Stored data:
┄┄┄┄┄┄┄┄┄┄
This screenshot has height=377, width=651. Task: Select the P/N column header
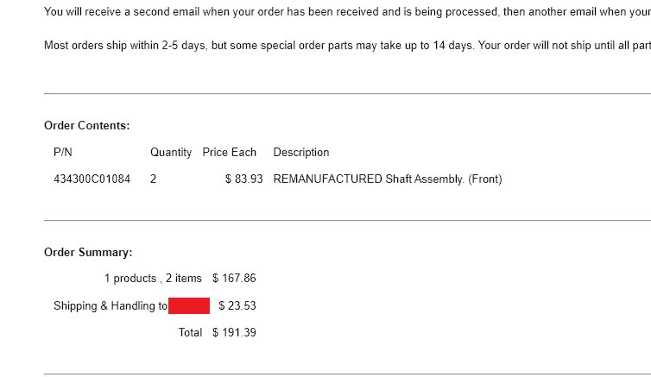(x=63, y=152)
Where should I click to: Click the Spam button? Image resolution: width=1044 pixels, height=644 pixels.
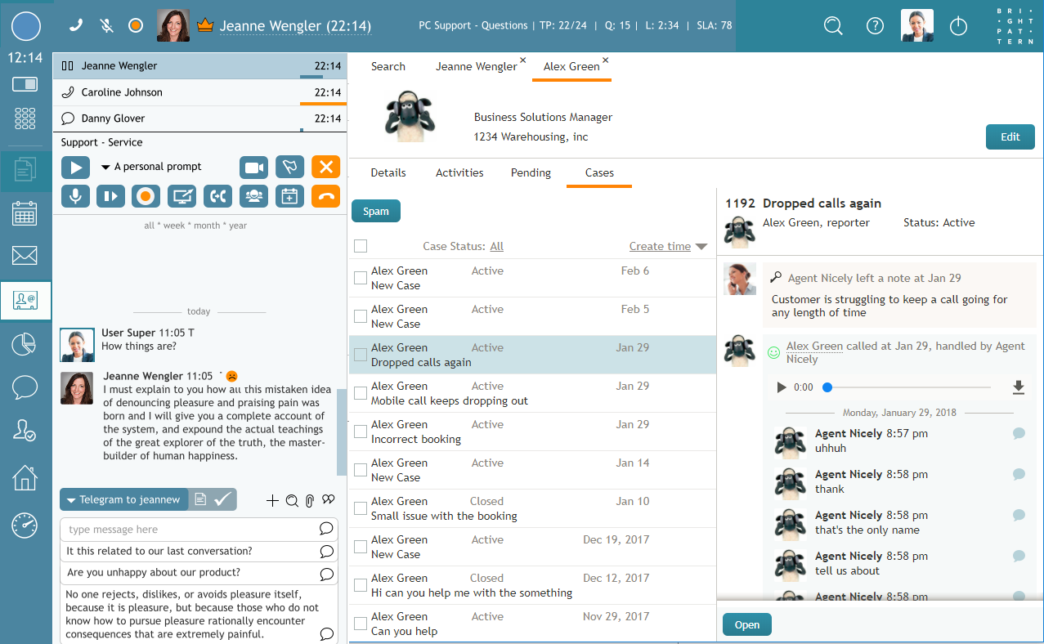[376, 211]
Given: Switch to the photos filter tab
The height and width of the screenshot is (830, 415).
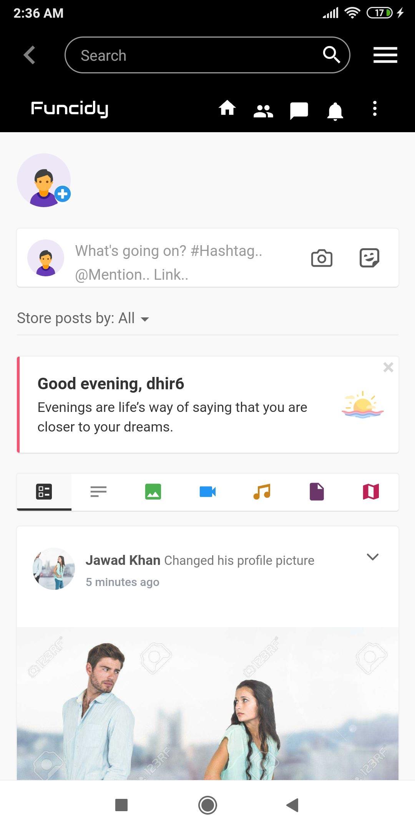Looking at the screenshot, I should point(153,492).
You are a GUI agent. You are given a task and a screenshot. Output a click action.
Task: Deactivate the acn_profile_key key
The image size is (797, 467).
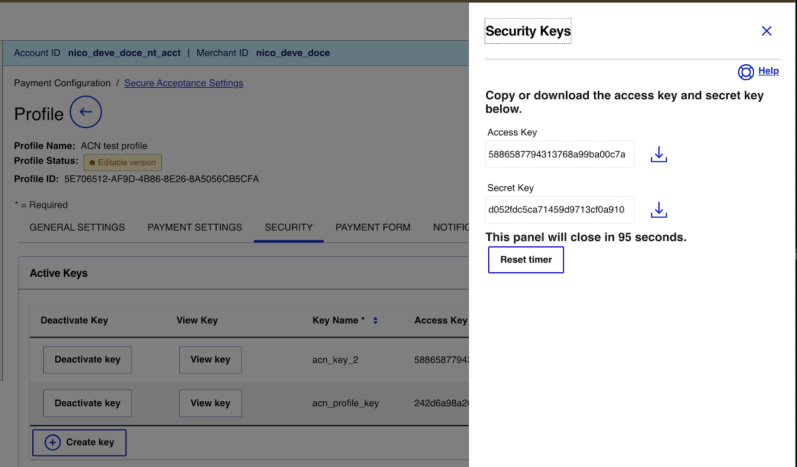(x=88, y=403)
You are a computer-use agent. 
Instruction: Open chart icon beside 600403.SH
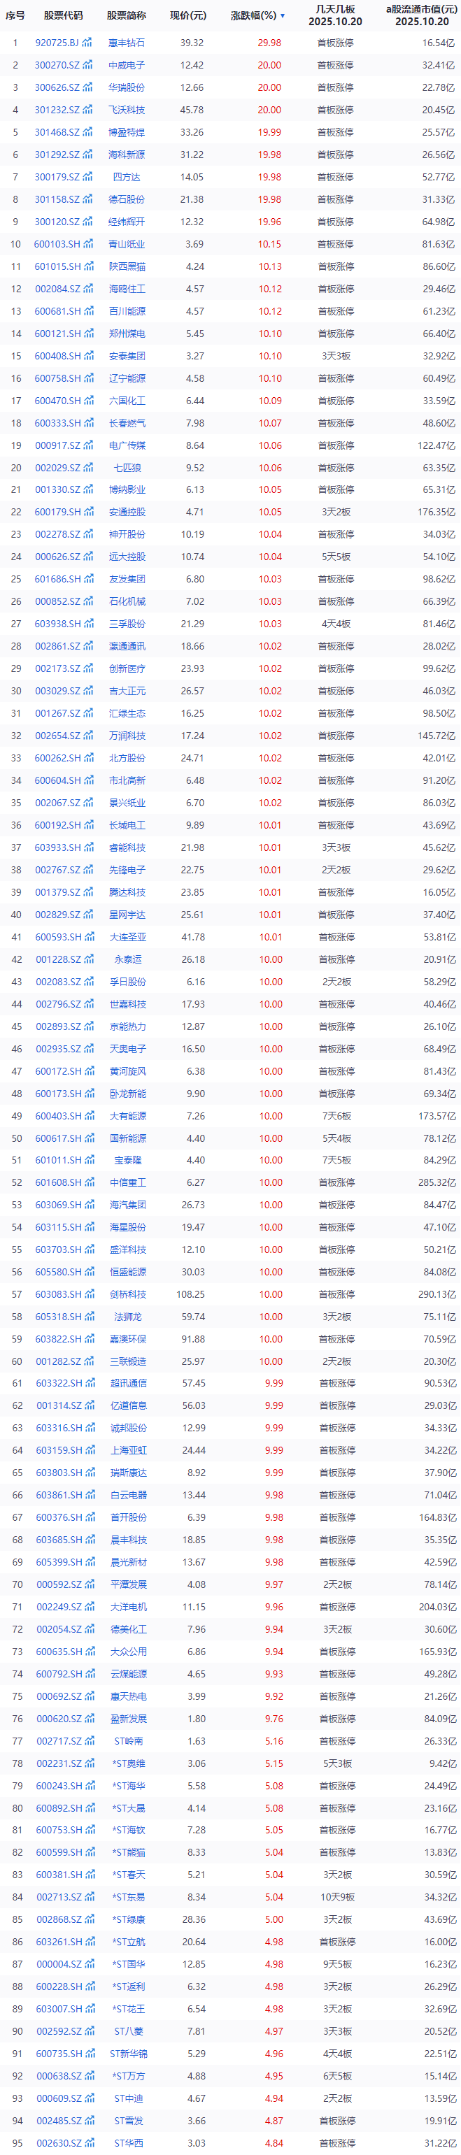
┄┄┄┄┄┄┄┄┄┄
#### [TRY IT]
Pictures aside, reproduce every record exactly as it stands.

#### [EXERCISE ANSWER]
This screenshot has height=377, width=651. Task: Select the P/N column header
(x=63, y=152)
Where should I click to: Click the Spam button? Image resolution: width=1044 pixels, height=644 pixels.
[376, 211]
Given: Switch to the photos filter tab
The height and width of the screenshot is (830, 415).
Looking at the screenshot, I should point(153,492).
You are a GUI agent. You are given a task and a screenshot. Output a click action.
Task: Deactivate the acn_profile_key key
The image size is (797, 467).
(x=88, y=403)
You are a computer-use agent. 
Instruction: Open chart icon beside 600403.SH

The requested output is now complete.